However, Mr. Charest remained steadfast in his decision to dip into the students’ pockets, increasing tuition fees by 75 per cent over four years, confident public opinion was on his side.

“This is a question of leadership, it is not an election issue,” Mr. Charest said. “Governing can’t always be about saying yes.”

The Premier left the door open to increasing the student loan and bursary program to appease the protesters, but refused to back down on the tuition fee hikes. The government simply can’t afford it, Mr. Charest argued.

He was equally unbending about not initiating changes to the Canadian Constitution, despite a Leger Marketing poll released Monday showing that 70 per cent of Quebeckers wanted the province to make the first step to renew the Canadian Constitution. The same poll showed that 44.5 per cent of those surveyed support Quebec sovereignty.

It has been 30 years since the patriation of the Constitution, which Quebec has refused to sign. And it has been 20 years since the referendum proposing constitutional change, known as the Charlottetown Accord, was rejected by Canadians. For Mr. Charest, this is still not the time to reopen a new round of talks aimed at bringing Quebec into the constitutional fold.

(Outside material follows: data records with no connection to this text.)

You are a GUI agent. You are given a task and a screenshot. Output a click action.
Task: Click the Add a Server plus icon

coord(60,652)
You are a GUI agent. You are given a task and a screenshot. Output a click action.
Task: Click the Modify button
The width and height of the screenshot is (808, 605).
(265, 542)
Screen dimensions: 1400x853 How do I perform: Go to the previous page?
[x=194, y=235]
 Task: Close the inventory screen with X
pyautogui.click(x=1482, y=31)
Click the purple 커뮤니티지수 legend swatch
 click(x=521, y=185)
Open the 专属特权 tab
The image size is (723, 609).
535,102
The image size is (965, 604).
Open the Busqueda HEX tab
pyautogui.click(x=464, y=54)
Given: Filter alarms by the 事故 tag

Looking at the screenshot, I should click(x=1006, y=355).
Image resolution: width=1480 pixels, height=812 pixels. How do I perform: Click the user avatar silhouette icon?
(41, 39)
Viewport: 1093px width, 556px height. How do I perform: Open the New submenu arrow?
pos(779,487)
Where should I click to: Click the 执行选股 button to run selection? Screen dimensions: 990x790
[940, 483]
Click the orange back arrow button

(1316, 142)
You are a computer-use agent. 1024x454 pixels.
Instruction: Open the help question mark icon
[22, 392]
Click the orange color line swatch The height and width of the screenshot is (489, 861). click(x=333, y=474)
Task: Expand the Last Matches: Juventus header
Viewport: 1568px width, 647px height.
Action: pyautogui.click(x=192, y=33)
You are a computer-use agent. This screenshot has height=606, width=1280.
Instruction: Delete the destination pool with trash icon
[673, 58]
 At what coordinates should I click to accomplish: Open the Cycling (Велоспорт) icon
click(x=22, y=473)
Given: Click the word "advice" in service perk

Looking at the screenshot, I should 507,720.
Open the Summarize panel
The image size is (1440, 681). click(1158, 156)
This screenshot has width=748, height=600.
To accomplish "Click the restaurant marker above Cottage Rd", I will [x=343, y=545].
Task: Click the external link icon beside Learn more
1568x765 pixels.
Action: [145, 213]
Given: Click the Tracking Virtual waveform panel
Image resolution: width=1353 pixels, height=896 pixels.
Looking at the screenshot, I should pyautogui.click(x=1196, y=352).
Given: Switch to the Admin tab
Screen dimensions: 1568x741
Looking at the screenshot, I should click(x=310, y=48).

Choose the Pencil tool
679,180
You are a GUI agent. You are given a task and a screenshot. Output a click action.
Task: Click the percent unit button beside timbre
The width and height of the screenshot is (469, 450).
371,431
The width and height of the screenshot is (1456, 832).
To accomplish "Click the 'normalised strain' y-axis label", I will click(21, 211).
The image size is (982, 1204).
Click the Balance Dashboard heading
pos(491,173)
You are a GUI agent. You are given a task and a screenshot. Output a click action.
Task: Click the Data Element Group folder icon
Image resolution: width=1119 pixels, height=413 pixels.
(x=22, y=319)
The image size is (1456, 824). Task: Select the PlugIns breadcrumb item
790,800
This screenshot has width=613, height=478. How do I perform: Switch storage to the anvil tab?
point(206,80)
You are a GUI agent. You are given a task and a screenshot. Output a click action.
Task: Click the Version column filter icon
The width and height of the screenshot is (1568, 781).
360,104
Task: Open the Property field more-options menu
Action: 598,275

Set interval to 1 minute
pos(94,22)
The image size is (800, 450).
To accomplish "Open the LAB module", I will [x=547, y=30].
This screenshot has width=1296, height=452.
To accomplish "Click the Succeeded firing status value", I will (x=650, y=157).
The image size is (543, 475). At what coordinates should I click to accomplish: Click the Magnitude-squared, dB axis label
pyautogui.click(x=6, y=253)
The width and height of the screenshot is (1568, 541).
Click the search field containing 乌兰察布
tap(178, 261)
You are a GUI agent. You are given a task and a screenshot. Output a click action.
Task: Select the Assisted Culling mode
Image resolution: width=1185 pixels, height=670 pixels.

“The priority of my government is jobs and the economy … and it will continue to be the position of my government for the foreseeable future,” Mr. Charest said.

This week’s federal budget will not likely bring the province relief for the several-billion-dollar shortfall over the next decade in federal transfers because of changes to the funding formula imposed by Ottawa. Even that wasn’t enough to prompt Mr. Charest to demand constitutional changes to remedy the situation.

“We are still within a very uncertain world economy,” Mr. Charest said. “…We recognize that this issue must be dealt with and that it will one day be resolved. But as I look to the near future, our priority is going to be jobs and the economy.”